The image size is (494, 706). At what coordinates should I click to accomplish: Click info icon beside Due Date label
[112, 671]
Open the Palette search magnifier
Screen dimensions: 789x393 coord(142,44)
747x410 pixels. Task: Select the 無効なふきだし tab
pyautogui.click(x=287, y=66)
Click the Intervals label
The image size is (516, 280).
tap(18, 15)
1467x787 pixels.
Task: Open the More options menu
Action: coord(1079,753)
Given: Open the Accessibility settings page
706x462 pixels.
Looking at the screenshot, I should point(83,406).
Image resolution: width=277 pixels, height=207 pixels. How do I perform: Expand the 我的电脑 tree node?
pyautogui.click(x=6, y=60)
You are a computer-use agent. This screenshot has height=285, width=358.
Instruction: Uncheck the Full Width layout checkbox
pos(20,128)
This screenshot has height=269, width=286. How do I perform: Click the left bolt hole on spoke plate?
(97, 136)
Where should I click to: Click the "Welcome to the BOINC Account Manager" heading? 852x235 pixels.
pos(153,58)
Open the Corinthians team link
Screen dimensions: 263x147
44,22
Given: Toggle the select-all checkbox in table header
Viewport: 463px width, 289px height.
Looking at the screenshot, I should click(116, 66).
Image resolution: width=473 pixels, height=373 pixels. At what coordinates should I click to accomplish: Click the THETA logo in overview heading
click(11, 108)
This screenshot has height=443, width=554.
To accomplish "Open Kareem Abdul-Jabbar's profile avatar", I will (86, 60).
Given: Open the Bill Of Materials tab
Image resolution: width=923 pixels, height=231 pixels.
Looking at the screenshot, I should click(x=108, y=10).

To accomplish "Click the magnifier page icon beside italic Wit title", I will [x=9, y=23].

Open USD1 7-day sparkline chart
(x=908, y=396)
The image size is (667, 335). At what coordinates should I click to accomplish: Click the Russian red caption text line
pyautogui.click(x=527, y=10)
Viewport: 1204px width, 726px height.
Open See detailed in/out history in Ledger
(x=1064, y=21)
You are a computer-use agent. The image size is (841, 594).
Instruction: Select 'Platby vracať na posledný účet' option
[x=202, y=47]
--------------------
What to work on
Find the string "agent" in the material above. Then copy each line that has it.

Your response
You are a computer-use agent. This screenshot has height=285, width=358.
You are a computer-use agent. The image size is (841, 594).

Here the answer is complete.